あん摩マッサージ指圧師の独立・開業

開業権のある資格

あん摩マッサージ指圧師は、開業権のあるところが魅力の一つです。

また、医師や歯科医とは異なり、スタッフを置かず、自分ひとりだけで開業できること、特別な機材がいらないので開業資金を抑えることができることが強みです。

とはいえ、資格取得後、最初から開業する人は少ないものです。実際に患者さんに施術を行っていく中で、スキルを高めていく仕事といえます。

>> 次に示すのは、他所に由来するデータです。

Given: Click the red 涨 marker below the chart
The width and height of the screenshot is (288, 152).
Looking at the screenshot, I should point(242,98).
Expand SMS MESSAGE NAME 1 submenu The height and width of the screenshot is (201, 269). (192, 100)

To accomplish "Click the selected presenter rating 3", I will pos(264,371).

いずれ自分のお店を開くことを目標に、まずは治療院などで経験を積み、開業資金をためるのがよいでしょう。

開業の手続き

実際に開業するにあたっては、地域の保健所に申請をする必要があります。

無資格で開業できるお店と違い、店内の構造や設備に関して、国が定める基準が設けられています。

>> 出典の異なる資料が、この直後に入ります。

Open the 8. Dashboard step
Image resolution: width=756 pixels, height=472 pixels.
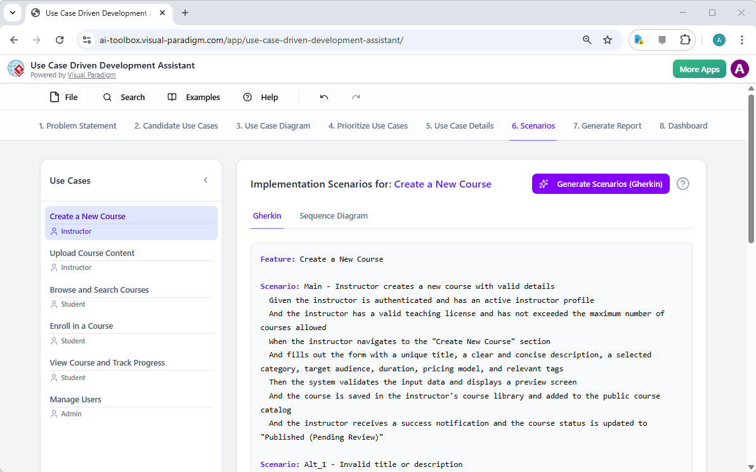(683, 125)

また、実際にはあん摩マッサージ指圧師の資格だけではなく、はり師・きゅう師も同時に取得して「鍼灸マッサージ師」となったほうが、開業の際には役立つでしょう。

さらに、できれば柔道整復師の資格も取れると、施術の幅は広がります。

予算は、立地などにもよりますが、当面の運営費用を考えると、やはり数百万単位になるようです。しかし、こじんまりとした施設であれば、設備投資はそれほど大きくならずに済みます。

まとまった開業資金が用意できないときには、自宅を改装して開業するということもできます。

また、施術の際の健康保険の適用ですが、取り扱うためには医師の同意が必要なため、まだそれほど普及していないようです。

テナントの立地など

お店を始める場合、どこで開くかは大きなポイントです。ビジネスマンやOLを対象とする場合は、オフィス街や、大きな駅の近くに開業したほうがいいでしょう。

地域の主婦層や、お年寄り、買い物客をターゲットにする場合は、ショッピングモールやスーパーの中に開店することもあります。

その他、空港内や、高速道路のサービスエリアなど、さまざまな場所が考えられます。

立地によって、顧客層はまったく異なってきます。まずはお店のコンセプトをしっかり設計することが大切です。